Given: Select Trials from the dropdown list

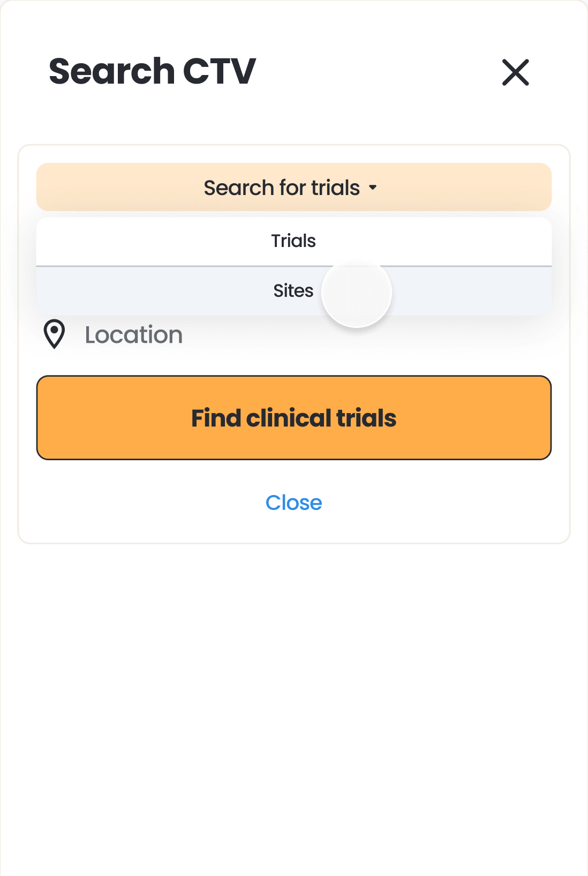Looking at the screenshot, I should pos(293,241).
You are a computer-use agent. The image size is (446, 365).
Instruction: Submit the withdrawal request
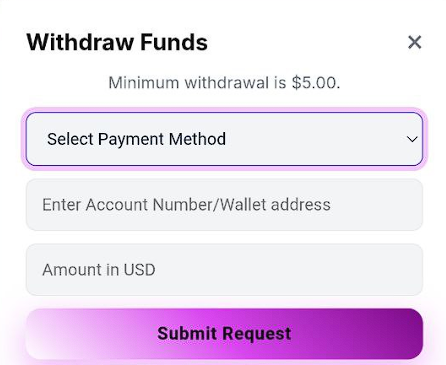click(224, 334)
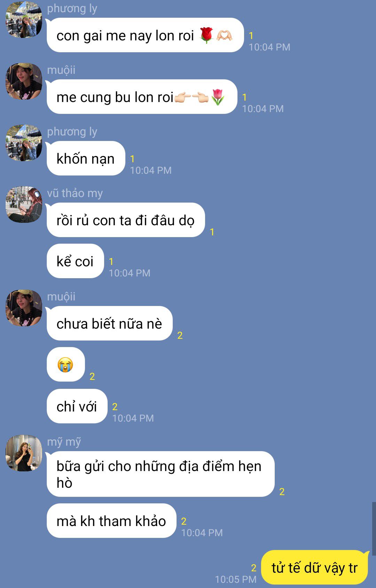Select the 'bữa gửi cho những địa điểm hẹn hò' message
Viewport: 376px width, 588px height.
pyautogui.click(x=160, y=474)
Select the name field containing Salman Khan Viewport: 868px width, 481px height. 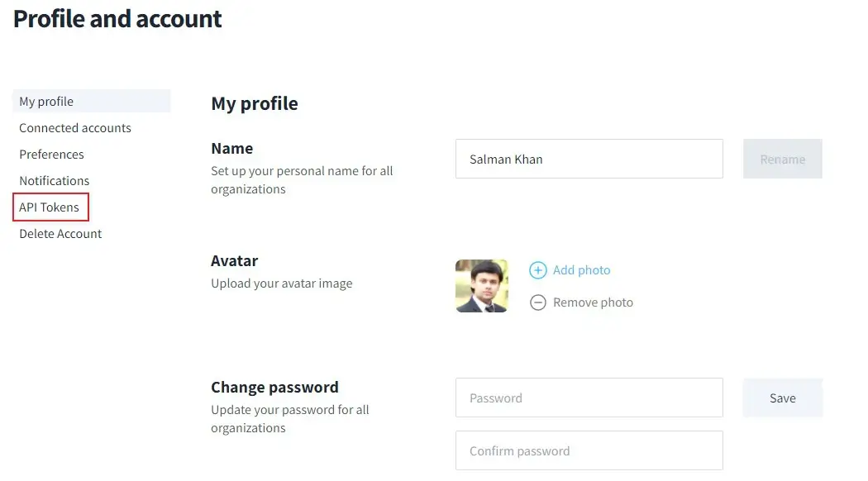pos(589,159)
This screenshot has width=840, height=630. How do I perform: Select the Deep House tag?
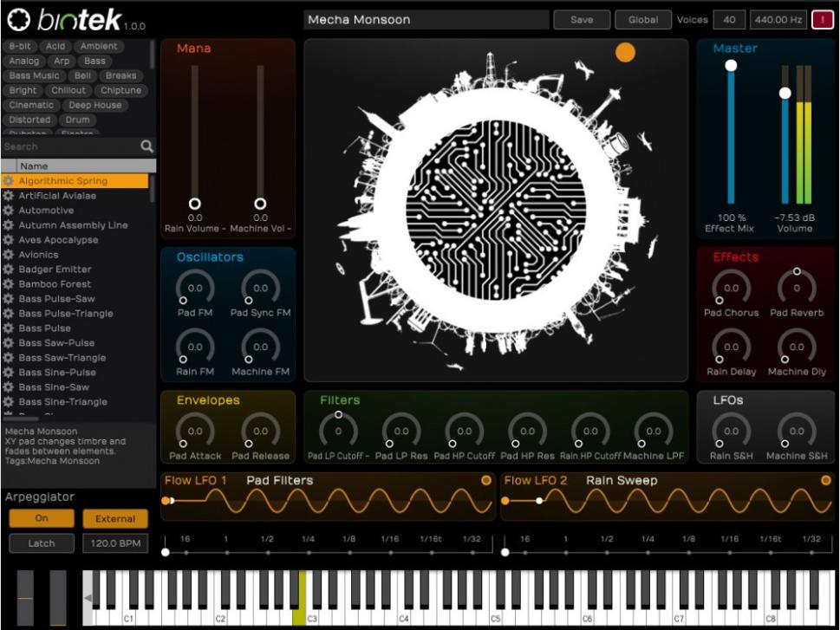(x=95, y=105)
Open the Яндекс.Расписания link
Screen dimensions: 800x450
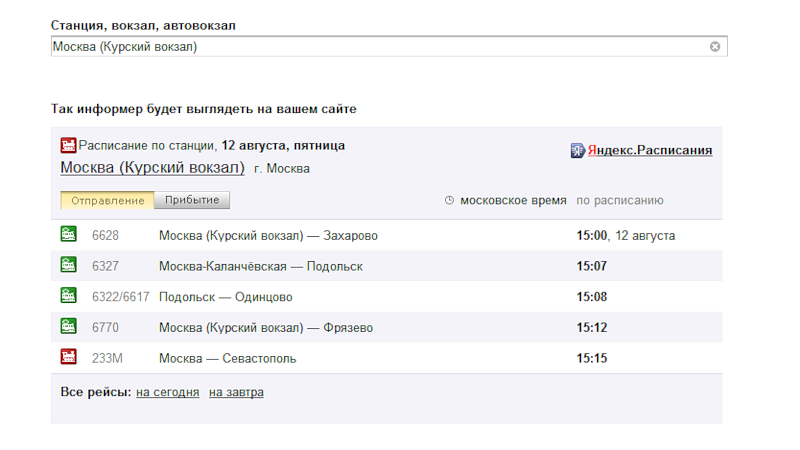click(x=649, y=150)
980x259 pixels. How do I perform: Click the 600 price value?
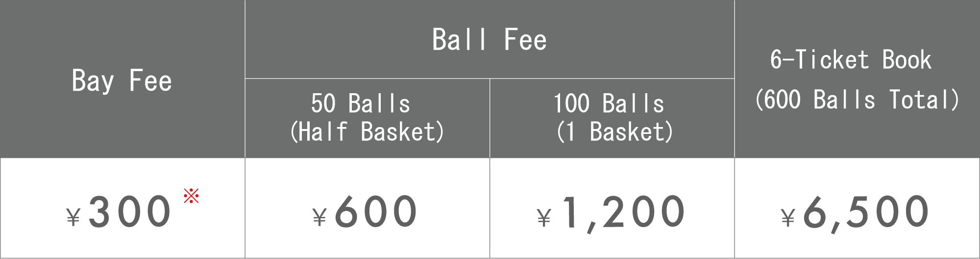(x=376, y=212)
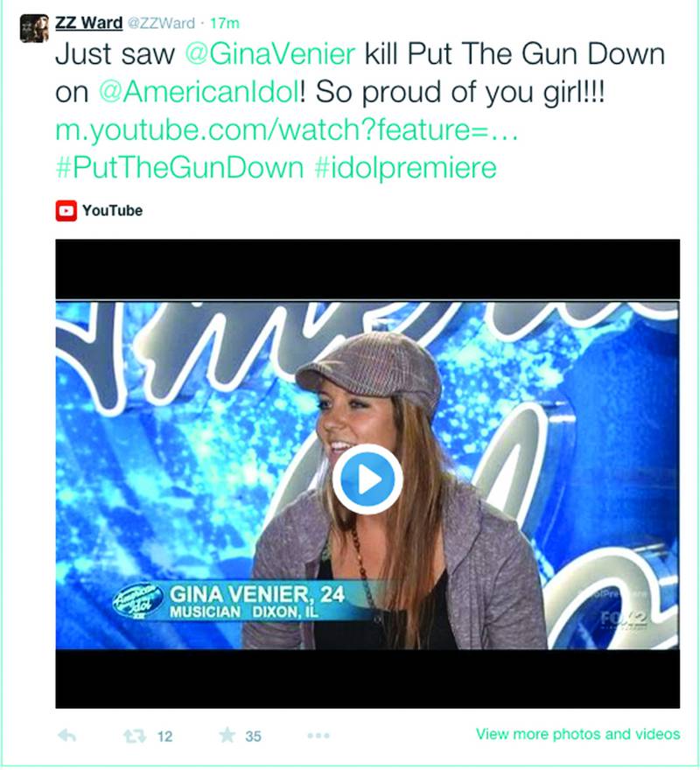Screen dimensions: 700x770
Task: Open the more options ellipsis icon
Action: pyautogui.click(x=319, y=736)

Work to be completed:
Repeat exactly the lines in the entries from the one containing "980x259 pixels. How" to the final line, inclusive, and nothing beyond them; skip pictures.

Exercise answer:
980x259 pixels. How do I perform: Click the 600 price value?
(x=376, y=212)
Screen dimensions: 700x770
Task: Open the more options ellipsis icon
Action: pyautogui.click(x=319, y=736)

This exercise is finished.